2 is a SEM photograph of the porous material of Example 6. FIG.
3 is a SEM photograph of the porous material of Example 9. FIG.

Claims (8)

After the thermosetting resin and the thermoplastic resin are uniformly mixed, the thermosetting resin is cured, and further, the thermoplastic resin is removed using a method by firing , so that it is made of carbonaceous material and communicated. how you produce a porous material having pores.   The thermosetting resin is phenol resin, urea resin, melamine resin, urea-melamine resin, unsaturated polyester resin, alkyd resin, epoxy resin, polyimide resin, silicon resin, diallyl phthalate resin, lignin resin, urethane resin and the like. 2. The method for producing a porous material according to claim 1, wherein at least one of the polymers contained in the structure is contained.   The thermoplastic resin contains at least one or more of acrylic ester resin, polyester resin, polyether resin, polystyrene resin, vinyl alcohol resin, acrylamide resin, vinyl pyrrole resin, acrylonitrile resin and copolymers thereof.
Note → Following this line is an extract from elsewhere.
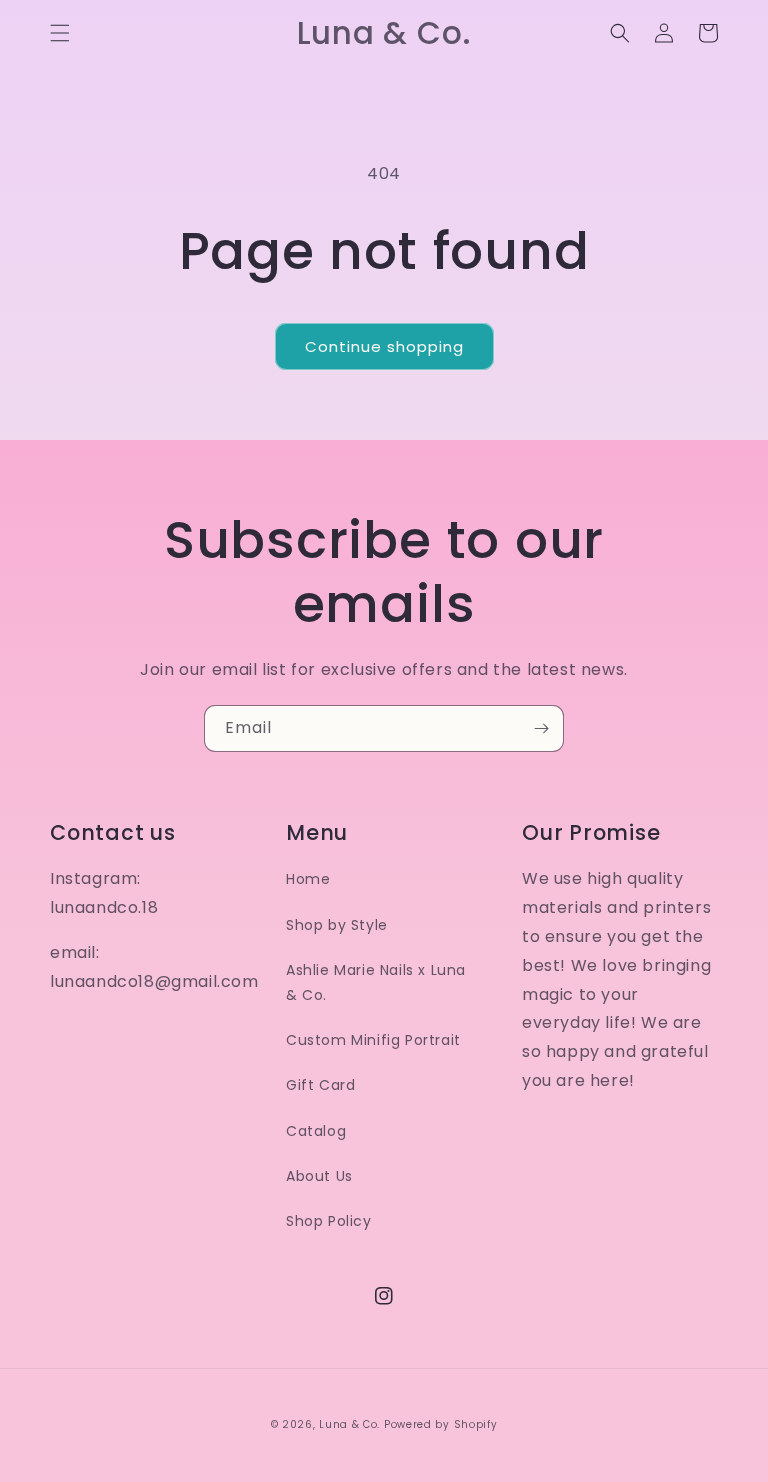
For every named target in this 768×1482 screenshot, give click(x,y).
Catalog (316, 1131)
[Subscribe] (541, 728)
The method for producing a porous material according to claim 1, wherein the method is characterized by the following.   The method for producing a porous material according to any one of claims 1 to 3, wherein a mixing ratio of the thermosetting resin to all resins is 30 wt% or more and 90 wt% or less. The method for producing a porous material according to any one of claims 1 to 4, wherein, when the thermoplastic resin is removed , baking is performed after extraction . A porous material comprising a carbonaceous material and having a communication hole due to spinodal decomposition having a radius of 5 nm or more and 500 nm or less. The porous material according to claim 6 , wherein a specific capacity of the communication hole is 0.2 ml / g or more. The porous material according to claim 6 or 7 , wherein a specific surface area of the communication hole is 20 m ² / g or more.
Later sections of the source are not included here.